**EXTRAIT DE PAGE:**

──────────────────────────────

Mgr Luc Ravel rappelle le traumatisme vécu en Alsace
Sur le site de l’Eglise catholique en Alsace, une région qui a été l’un des points de départ de la pandémie en France, Mgr Luc Ravel, archevêque de Strasbourg, dit, de façon très diplomatique, s’associer «intégralement sur le fond et dans les termes à la déclaration du Conseil permanent de l’épiscopat» français qui a exprimé sa vive déception du plan gouvernemental de déconfinement. Mais s’il comprend les réactions individuelles de certains de ses confrères, il rappelle aussi que «notre Alsace avec ses deux départements et ses 980 communes vit encore une secousse d’une violence que ne connaissent pas d’autres régions de France».
«Aussi, je recommande à nos chrétiens, prêtres en tête, cette même obéissance intelligente et responsable que nous avons mise en œuvre au début du confinement en Alsace. Elle implique de rester au plus près du droit, sans le durcir, et de faire tout ce qui est légalement permis pour soutenir les catholiques dans leur foi. En particulier, je recommande vivement l’ouverture des églises. Elle implique d’entrer en contact suivi et confiant avec les maires et les autorités sanitaires pour préparer localement un déconfinement qui commence par le service des plus pauvres et des plus fragiles. Je reste pour ma part en lien régulier avec nos deux préfets».
Œuvrer «ensemble sans mépris»
Cette «obéissance intelligente et responsable» implique «de préparer avec les membres déjà actifs de nos communautés les trois phases successives: jusqu’au 2 juin; entre le 2 juin et la mi-juillet; après la mi-juillet. Ces prochains mois ont été prévus de grands rassemblements. La Fête-Dieu, le 14 juin, avec ses processions formidables, les pèlerinages, le 15 août par exemple, etc.»

──────────────────────────────

**DONNÉES ENREGISTRÉES:**
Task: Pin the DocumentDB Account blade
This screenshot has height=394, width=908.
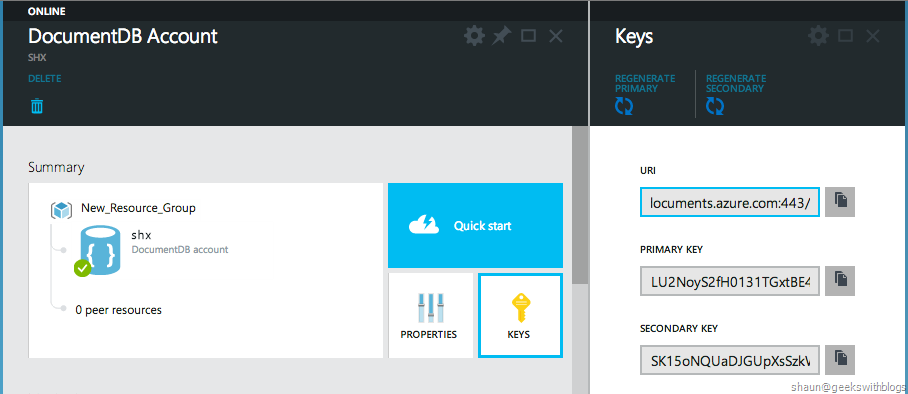Action: point(501,37)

──────────────────────────────

**CONSIGNES DE TRAVAIL:**
(1) Énumérez les phases successives que, d'après l'extrait sur Mgr Luc Ravel, les communautés doivent préparer.
(2) Répondez brièvement à partir de l'extrait sur Mgr Luc Ravel :
(a) Combien de communes compte l'Alsace selon l'archevêque ?
(b) À quelle date tombe la Fête-Dieu ?
(c) Avec qui reste-t-il en lien régulier ?
(3) Rédigez la suite de l'extrait sur Mgr Luc Ravel, à partir de sa dernière phrase.

**RÉPONSES ATTENDUES:**
(1) Jusqu'au 2 juin ; entre le 2 juin et la mi-juillet ; après la mi-juillet.

(2)
(a) 980 communes.
(b) Le 14 juin.
(c) Avec les deux préfets.

(3)
Mgr Luc Ravel demande d’œuvrer «ensemble sans mépris» afin de sortir de cette épreuve «par le haut». Il ne veut pas entrer dans des propos «idéologiques», et relève qu’à ses yeux, il n’y avait aucune mauvaise intention [du gouvernement] de priver les cultes plus que les autres. Et de rappeler qu’en Alsace, effectivement, c’est un de ces cultes – «hélas, ce n’est pas de leur faute, mais c’est ainsi» – qui a été «à l’origine d’un ‘cluster’ énorme qui a vraiment rompu l’Alsace, si j’ose dire».
Des mesures globales pour éviter la discrimination religieuse
L’archevêque de Strasbourg reconnaît que du point de vue du gouvernement, il était difficile de faire des exceptions pour certains cultes, qui sont mieux structurés et organisés, comme c’est le cas de l’Eglise catholique en France, que d’autres cultes, qui sont peut-être davantage livrés à eux-mêmes, sur lesquels le gouvernement et l’Etat français réfléchissent depuis longtemps.
Face à cette difficulté de faire ce qui semblerait être pour certains une discrimination religieuse, «il est évident que les mesures du gouvernement français ne pouvaient être que globales», consent Mgr Luc Ravel. D’autres évêques catholiques ont manifesté leur tristesse et leur incompréhension. Certains politiciens de droite s’en sont mêlés, comme Bruno Retailleau, président du groupe LR (Les Républicains) au Sénat, pour qui »interdire les cérémonies religieuses, alors que les commerces rouvriront, là où elles peuvent se tenir dans de bonnes conditions sanitaires, est une décision incompréhensible».
Un «tropisme anticatholique chez le président de la République»
Pour sa part, la Conférence des évêques de France a pris acte «avec regret» de cette date du 2 juin 2020 «imposée aux catholiques et à toutes les religions». Elle n’avait en effet pas ménagé ses efforts pour présenter un plan de déconfinement cultuel détaillé et drastique sur le plan sanitaire. «Ce qui nous a beaucoup heurtés, c’est que nous avons travaillé ces propositions à la demande des services du Premier ministre, et n’avons eu aucun retour par rapport à cela», déplore le Père Thierry Magnin, secrétaire général et porte-parole des évêques de France.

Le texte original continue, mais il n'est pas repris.